Festival Neue Literatur This Weekend!

I am delighted to announce that the Festival Neue Literatur launched last night with an industry-only reception introducing our just-off-the-plane Austrian, Swiss and German writers, who were selected because my co-curator Paul North and I decided that they represent the most exciting work being produced by younger German-language writers at the moment. These writers, it turns out, are a convivial bunch. If you live in the New Haven or Greater New York areas, you will be able to see them present their work live over the next three days, reading English translations and chatting with moderators, and then standing around at wine receptions chatting with you.
So who are these writers?
•Swiss author Dorothee Elmiger, the youngest of the bunch at 25, was just honored with the Kelag Prize at the Ingeborg Bachmann competition in Klagenfurt, Austria (this is a very big deal in German-language literary circles). Her debut novel, Invitation to the Bold of Heart, is the story of two sisters scoping out a post-apocalyptic landscape and trying to learn something about the history of their village that was destroyed by subterranean fires that continue to burn.
Peter Weber is one of the most important voices in Swiss literature. We’re featuring his fourth novel, The Years without Melody, which is both a travel story (his protagonist hits the road after the death of his father) and a beautifully written declaration of love to the electronic music of the 1990s. Gorgeous descriptions of everything, and one of the chapters is entitled “Electrosaurus Rex.”
Andrea Winkler of Austria has written four books to date as well, and the one we’ve selected for the festival, Hanna and I, is a lyrical meditation on storytelling with characters and themes drifting in and out of this elegant portrait of a lady.
Andrea Grill, also of Austria, has written the funniest book on our list, The Beautiful and the Necessary (her third novel), about two down-on-their-luck Austrian dudes who hit on the brilliant idea of making their fortune by kidnapping a civet cat from the zoo – because coffee beans that have traveled through the digestive tracts of civet cats produce the most expensive coffee in the world. Smart, hilarious writing, at times mildly surrealistic. The author also happens to be a biologist and wrote her dissertation on butterflies.
•German writer Julia Schoch, a past holder of the Kelag Prize (back when it was called the Jury Prize of the Ingeborg Bachmann competition, in 2005), will be presenting her fourth book, With the Speed of Summer, the haunting story of a sister trying to reconstruct the last months in the life of her sister (dead by suicide in the book’s first sentence), an attempt that brings her back to the fall of the Berlin wall and the end of the GDR in 1989.
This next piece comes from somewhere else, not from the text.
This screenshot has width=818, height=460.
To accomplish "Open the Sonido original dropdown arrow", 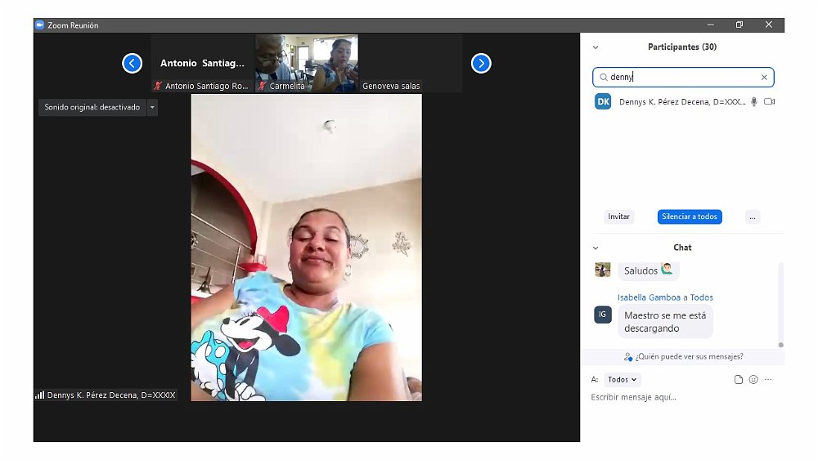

Antje Rávic Strubel’s book also has to do with GDR history – she loosely based her novel Tupolew 134 (one of her seven books to date) on a real-life incident from 1977 in which two East Germans haphazardly, almost accidentally wind up hijacking a Polish airplane in Gdansk, forcing it to land in West Berlin. Strubel, holder of the Ernst Willner Prize from the Ingeborg Bachmann competition, writes a sharp, clear, beautifully perceived style that reminds me of Uwe Johnson, one of my favorite German authors of all time.
These six wonderful writers will be joined by the inimitable Rivka Galchen and the wise and brilliant Francine Prose on panels all weekend. Please come check out their work! They will be on the Yale University campus all day Friday, as well as at PowerHouse Arena in DUMBO Saturday night and Idlewild Books in Manhattan Sunday night. For a full schedule and biographical information, along with links to English-language samples from each of their books, see the festival website. All events are free.
The Festival Neue Literatur is a co-production of the Austrian Cultural Forum, the Swiss Consulate and Swiss Arts Council Pro Helvetia, the Goethe Institut, the German Book Office, the German Consulate and Deutsches Haus at NYU. In short, a class operation, and I am proud to be associated with it.